» **EXTRACT**:
● ● ●
At the intersection of Greenwood Avenue and the Eastside Trail, there are five wind-powered kinetic bicycles standing tall above the arboretum planted by Trees Atlanta. They are the foreground in a view of a city that is, like the bicycle-shaped windmills, in motion. To me, the bicycles are symbolic of a city in flux – old structures are being renovated and adapted for new uses, mixed-use developments are springing up and the city is thinking anew about its transportation needs.
“Whirling Wheels,” part of the 2012 Art on the Atlanta BeltLine exhibition and now a fixture of the Eastside Trail, is my favorite public art installation in the program. Composed of old bicycle parts, the piece was created by Dr. Alex Rodriguez, an Atlanta resident and dentist with no formal artistic training. To me, it is emblematic of the change this city is experiencing and the hard work ahead of us.
● ● ●
» **REQUIRED WORK**:
1) Can you rewrite the paragraph of the BeltLine passage that begins "At the intersection of Greenwood Avenue" in a shorter form that keeps its main facts?
2) Would you write out everything in the BeltLine passage from "At the intersection" down to "ahead of us.", word for word?
● ● ●
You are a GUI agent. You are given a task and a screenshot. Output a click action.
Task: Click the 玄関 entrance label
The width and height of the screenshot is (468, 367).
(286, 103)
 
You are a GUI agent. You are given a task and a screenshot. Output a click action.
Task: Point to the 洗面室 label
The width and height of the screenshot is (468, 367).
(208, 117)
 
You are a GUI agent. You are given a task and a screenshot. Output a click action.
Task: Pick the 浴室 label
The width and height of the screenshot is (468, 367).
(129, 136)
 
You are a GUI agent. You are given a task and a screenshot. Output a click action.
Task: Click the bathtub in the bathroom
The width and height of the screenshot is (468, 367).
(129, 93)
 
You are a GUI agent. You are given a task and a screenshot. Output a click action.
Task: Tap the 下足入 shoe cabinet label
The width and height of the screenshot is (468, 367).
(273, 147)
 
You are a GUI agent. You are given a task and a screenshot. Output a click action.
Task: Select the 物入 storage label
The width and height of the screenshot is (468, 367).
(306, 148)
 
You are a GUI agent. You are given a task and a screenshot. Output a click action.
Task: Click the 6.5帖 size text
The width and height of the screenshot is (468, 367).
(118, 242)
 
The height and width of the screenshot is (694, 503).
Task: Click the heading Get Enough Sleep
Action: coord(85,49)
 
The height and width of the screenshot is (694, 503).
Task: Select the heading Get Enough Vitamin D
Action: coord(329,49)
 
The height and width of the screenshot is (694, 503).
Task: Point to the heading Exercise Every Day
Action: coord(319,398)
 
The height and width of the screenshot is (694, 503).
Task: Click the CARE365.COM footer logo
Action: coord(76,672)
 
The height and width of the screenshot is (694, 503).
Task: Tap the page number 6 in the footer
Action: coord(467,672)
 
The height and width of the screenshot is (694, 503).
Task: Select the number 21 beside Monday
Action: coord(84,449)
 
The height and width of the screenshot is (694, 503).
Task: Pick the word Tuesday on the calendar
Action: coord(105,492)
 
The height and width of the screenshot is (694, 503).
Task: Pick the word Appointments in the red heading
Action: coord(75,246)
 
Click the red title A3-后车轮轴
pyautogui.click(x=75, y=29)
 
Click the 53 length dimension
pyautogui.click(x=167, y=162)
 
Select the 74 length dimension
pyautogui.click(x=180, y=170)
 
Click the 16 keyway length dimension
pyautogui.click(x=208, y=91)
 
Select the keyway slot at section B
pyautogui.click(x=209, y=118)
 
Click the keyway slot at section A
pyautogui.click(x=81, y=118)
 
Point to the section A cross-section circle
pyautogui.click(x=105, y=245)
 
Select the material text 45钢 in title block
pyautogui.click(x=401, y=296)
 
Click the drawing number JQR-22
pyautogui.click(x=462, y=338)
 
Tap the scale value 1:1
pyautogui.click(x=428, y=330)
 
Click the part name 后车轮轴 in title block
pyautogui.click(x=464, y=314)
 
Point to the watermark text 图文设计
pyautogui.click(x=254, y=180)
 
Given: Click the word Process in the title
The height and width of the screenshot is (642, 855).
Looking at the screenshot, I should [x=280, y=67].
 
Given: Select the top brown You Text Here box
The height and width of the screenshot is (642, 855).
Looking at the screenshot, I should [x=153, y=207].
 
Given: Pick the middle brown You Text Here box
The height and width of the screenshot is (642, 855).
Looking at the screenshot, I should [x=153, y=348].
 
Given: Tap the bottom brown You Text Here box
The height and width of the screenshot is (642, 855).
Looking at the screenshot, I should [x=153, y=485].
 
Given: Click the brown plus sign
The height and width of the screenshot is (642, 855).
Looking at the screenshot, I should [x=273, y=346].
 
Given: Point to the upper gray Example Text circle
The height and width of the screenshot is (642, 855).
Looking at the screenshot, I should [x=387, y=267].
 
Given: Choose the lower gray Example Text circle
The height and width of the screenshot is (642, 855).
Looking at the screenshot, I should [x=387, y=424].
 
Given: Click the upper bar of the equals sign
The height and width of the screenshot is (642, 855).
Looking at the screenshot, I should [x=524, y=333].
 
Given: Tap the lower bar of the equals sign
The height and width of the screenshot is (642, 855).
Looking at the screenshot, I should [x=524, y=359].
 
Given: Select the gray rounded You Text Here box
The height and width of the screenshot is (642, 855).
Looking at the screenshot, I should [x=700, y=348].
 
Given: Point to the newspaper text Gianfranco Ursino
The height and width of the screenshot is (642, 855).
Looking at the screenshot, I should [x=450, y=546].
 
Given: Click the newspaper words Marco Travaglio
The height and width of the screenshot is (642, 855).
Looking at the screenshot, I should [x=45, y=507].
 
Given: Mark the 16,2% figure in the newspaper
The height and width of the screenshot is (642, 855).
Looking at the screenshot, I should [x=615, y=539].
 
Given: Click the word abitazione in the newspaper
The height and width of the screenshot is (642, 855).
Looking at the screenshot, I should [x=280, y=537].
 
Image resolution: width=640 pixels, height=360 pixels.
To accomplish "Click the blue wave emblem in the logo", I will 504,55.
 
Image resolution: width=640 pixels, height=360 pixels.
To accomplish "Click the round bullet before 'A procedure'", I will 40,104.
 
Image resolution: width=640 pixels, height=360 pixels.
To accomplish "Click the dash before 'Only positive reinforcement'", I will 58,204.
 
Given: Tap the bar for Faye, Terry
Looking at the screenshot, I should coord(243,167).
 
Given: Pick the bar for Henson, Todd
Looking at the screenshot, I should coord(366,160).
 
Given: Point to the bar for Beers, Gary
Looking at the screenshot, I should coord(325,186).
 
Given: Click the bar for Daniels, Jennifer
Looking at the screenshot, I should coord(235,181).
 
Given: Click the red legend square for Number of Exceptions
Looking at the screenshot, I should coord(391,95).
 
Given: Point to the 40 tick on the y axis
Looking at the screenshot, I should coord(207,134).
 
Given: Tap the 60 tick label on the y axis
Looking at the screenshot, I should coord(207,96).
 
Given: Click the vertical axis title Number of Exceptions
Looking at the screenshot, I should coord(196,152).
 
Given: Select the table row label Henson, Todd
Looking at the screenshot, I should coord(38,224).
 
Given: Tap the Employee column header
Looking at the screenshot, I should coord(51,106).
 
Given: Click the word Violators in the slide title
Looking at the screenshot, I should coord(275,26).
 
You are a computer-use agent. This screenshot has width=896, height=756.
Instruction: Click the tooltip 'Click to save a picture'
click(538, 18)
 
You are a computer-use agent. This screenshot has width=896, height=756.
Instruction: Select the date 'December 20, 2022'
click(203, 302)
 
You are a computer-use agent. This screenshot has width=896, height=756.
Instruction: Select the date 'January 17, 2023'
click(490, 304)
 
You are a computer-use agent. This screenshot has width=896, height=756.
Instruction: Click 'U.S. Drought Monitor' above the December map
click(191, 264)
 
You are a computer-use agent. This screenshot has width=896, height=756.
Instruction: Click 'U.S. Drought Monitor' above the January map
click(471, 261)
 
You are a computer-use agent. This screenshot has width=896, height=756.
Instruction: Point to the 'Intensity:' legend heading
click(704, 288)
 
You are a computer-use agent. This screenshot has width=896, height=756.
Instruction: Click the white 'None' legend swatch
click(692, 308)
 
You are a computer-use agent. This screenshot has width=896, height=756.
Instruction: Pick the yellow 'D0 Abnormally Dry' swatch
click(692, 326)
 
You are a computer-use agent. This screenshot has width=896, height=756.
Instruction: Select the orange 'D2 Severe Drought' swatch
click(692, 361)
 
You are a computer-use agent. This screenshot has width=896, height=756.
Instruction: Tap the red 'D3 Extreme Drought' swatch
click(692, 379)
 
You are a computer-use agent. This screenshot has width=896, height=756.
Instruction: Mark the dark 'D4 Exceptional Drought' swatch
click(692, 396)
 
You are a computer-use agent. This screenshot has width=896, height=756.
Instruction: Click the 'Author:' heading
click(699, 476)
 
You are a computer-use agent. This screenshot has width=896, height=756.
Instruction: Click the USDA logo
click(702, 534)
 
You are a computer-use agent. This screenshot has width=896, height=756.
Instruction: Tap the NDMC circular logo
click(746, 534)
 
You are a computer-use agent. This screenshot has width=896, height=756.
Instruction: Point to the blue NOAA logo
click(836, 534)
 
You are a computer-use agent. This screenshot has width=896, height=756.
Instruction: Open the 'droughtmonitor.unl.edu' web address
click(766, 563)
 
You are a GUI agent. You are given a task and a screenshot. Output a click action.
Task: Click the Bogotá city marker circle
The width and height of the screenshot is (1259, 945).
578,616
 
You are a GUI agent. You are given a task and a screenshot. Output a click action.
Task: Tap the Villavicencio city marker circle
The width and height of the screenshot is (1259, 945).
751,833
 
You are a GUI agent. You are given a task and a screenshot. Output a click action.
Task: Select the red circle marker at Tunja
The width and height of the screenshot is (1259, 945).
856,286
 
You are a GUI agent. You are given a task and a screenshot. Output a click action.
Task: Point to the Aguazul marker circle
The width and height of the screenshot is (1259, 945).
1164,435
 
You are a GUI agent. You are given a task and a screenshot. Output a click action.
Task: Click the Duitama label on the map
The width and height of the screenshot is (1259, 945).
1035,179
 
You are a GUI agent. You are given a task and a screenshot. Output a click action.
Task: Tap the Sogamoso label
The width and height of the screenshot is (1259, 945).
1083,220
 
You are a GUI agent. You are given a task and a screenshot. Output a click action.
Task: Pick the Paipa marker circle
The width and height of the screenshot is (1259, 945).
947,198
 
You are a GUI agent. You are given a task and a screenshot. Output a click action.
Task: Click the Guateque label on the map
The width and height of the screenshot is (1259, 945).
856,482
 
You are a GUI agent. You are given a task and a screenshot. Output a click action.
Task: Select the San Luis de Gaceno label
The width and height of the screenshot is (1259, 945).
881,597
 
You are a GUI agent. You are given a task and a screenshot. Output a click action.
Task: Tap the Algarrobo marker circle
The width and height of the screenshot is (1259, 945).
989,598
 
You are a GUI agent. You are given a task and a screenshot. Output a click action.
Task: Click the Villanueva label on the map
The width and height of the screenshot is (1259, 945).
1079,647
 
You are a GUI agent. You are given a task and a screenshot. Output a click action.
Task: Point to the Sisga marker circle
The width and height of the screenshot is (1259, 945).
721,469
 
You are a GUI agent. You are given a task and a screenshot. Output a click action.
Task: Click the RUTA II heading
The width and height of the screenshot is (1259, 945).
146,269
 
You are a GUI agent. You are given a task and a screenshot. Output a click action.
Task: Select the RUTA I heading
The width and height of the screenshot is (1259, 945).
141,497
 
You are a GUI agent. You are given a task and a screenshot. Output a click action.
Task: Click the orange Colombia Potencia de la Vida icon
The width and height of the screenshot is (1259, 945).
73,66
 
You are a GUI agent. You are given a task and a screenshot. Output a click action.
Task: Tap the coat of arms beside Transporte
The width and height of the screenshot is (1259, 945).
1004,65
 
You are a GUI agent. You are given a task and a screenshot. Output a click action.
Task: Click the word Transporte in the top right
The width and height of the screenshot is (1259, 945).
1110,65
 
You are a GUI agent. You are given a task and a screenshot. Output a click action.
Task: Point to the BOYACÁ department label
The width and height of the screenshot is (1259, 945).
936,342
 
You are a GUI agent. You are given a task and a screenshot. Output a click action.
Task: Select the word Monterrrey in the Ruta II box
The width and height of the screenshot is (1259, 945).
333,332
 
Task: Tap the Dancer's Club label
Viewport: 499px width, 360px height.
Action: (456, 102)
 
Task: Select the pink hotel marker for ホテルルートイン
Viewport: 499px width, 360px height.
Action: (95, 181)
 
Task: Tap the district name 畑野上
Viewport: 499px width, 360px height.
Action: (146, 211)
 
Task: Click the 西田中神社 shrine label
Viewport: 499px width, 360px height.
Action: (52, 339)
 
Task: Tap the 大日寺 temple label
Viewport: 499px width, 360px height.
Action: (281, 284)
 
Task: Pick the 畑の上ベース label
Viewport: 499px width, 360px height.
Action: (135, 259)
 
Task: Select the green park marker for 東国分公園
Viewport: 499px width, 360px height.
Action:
● ● ●
» **ANSWERS IN ORDER**:
1) Five wind-powered kinetic bicycles stand above a Trees Atlanta arboretum where Greenwood Avenue meets the Eastside Trail. They frame a view of a city that is also in motion. To the writer, they symbolize Atlanta in flux: old structures are being renovated for new uses, mixed-use developments are rising, and the city is rethinking its transportation needs.

2)
At the intersection of Greenwood Avenue and the Eastside Trail, there are five wind-powered kinetic bicycles standing tall above the arboretum planted by Trees Atlanta. They are the foreground in a view of a city that is, like the bicycle-shaped windmills, in motion. To me, the bicycles are symbolic of a city in flux – old structures are being renovated and adapted for new uses, mixed-use developments are springing up and the city is thinking anew about its transportation needs.
“Whirling Wheels,” part of the 2012 Art on the Atlanta BeltLine exhibition and now a fixture of the Eastside Trail, is my favorite public art installation in the program. Composed of old bicycle parts, the piece was created by Dr. Alex Rodriguez, an Atlanta resident and dentist with no formal artistic training. To me, it is emblematic of the change this city is experiencing and the hard work ahead of us.